Quando andiamo alla Comunione tendendo la mano per ricevere il Signore della vita, siamo come dei mendicanti che tendono la mano per chiedere la carità del Pane di vita eterna, siamo il povero che tutto riceve, anzi riceve il Tutto: una potente scarica ad alta tensione, un fuoco ardente e incendiante. Eppure non bruciamo e non sentiamo la scossa! Non è normale non sentire che il fuoco brucia e che la corrente dà la scossa. Siamo troppo protetti dall'irruzione di Dio. C'è troppo isolante in noi, cioè troppa indifferenza, troppo poca consapevolezza di chi stiamo per ricevere, troppe sterpaglie e rovi (gli affanni e affari del mondo e le preoccupazioni della vita) che ci impediscono di essere raggiunti da quella forza ad altissima tensione che ci attraversa. Il Cristo si riversa in noi come una forza e un liquore inebriante che dovrebbe trasformaci totalmente e noi non ce ne accorgiamo neanche: rimaniamo tali e quali con le nostre tristezze e pesantezze invece di fare l'esperienza dell'ebbrezza dello Spirito. Dobbiamo chiedere la grazia di ridiventare normali: di sentire il fuoco bruciare e la scossa scuotere!
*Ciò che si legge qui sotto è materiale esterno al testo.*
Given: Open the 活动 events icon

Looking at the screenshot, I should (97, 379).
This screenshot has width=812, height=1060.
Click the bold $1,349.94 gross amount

Nella Consacrazione il sacerdote consacra tante piccole ostie assieme a quella grande, fatte di pane azzimo, cioè non fermentato perché senza lievito. Le piccole ostie siamo noi e dobbiamo diventare pani azzimi, cioè senza lievito di malizia, di vanagloria e di tutto quello che fermenta e quindi fa gonfiare il nostro io che accaparra tutto e ci impedisce di essere attenti al Tu che riceviamo. E ci impedisce di sentire la scossa.
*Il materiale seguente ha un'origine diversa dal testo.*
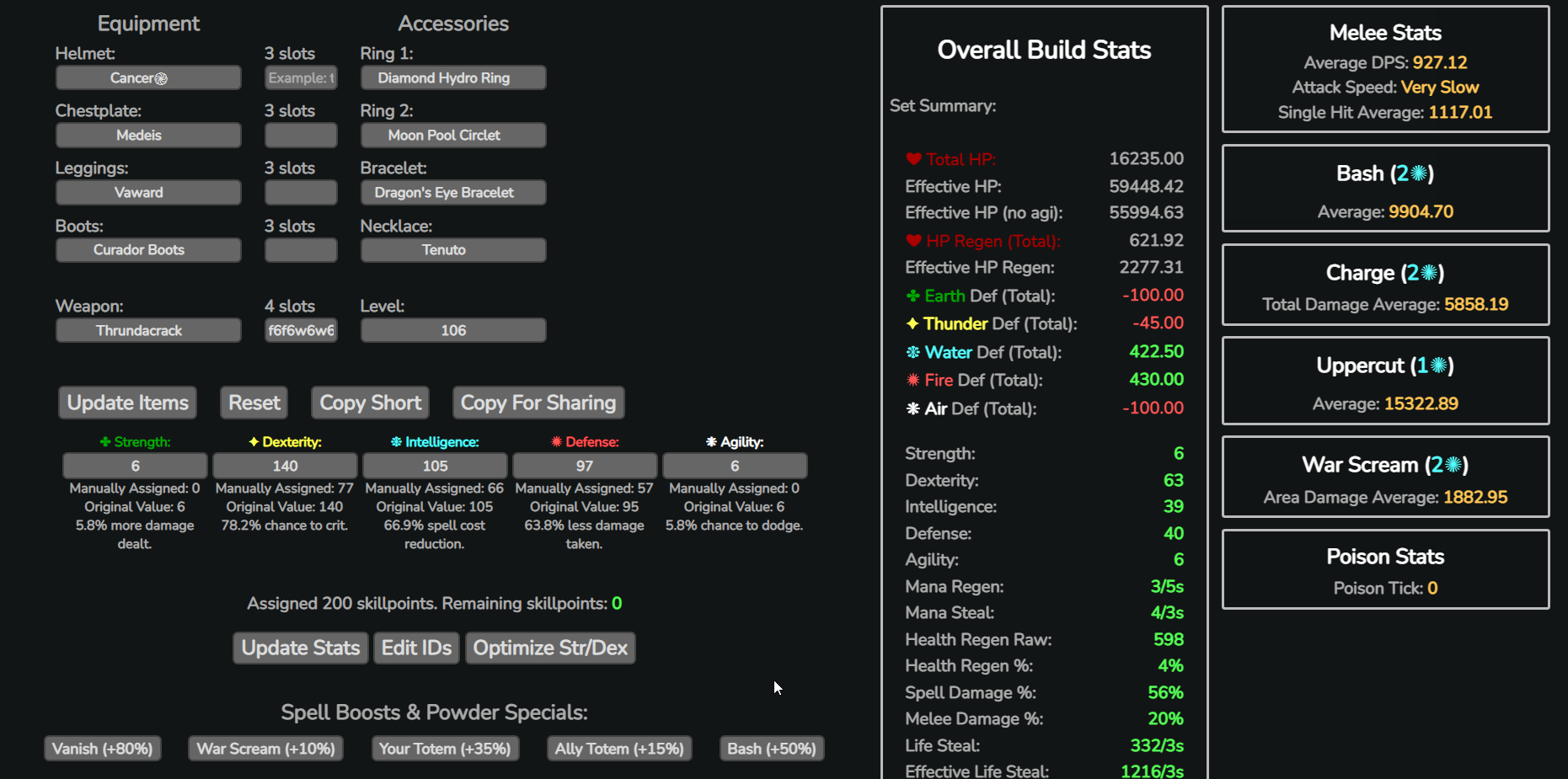Viewport: 1568px width, 779px height.
Task: Toggle the Ally Totem (+15%) boost
Action: (x=619, y=749)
Il culto eucaristico poi non si esaurisce nella Comunione, ma c'è anche l'adorazione a Gesù presente nel Tabernacolo. Ultimamente questo aspetto è stato un po' dimenticato, o perlomeno sottaciuto e va rivalutato, come ha fatto il Papa con l'ultima enciclica sull'Eucaristia.
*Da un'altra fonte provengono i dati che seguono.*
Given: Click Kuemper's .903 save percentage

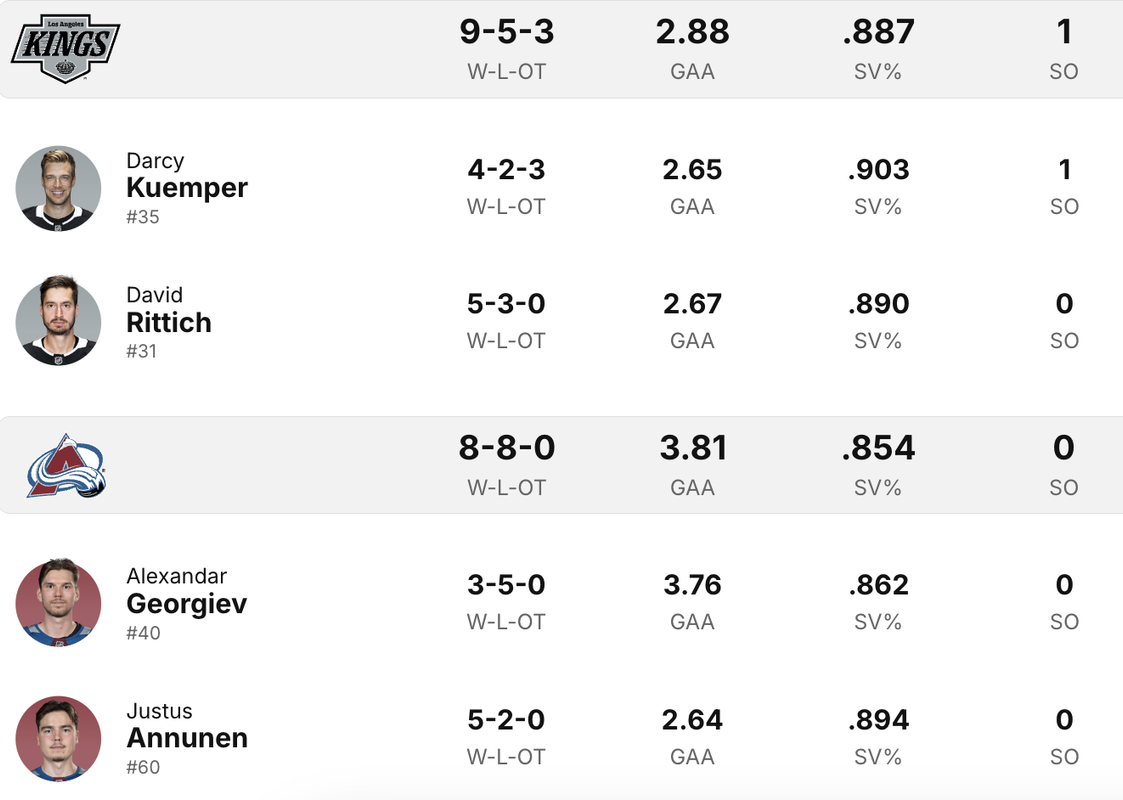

E' infatti un bellissimo gesto quello di andare a salutare Gesù presente nel tabernacolo, ogni volta che passiamo davanti ad una chiesa o fare l'adorazione ogni volta che ne abbiamo l'opportunità. E' come esporsi ai raggi potentissimi del nostro Sole divino. Nella Comunione e nella S. Messa, siamo noi i mendicanti della Parola e del Pane, ma nel Tabernacolo il mendicante è Gesù che ci dice: c'è qualcuno che si ricorda che Io sono qui veramente presente e in attesa che qualcuno bussi alla mia porticina per riversare su di lui un oceano di luce e di amore? E dopo saremo anche noi come piccoli Soli, come dice Dionigi l'Areopagita, che prima si sono riempiti di splendore irradiato e poi lo trasmettono agli altri.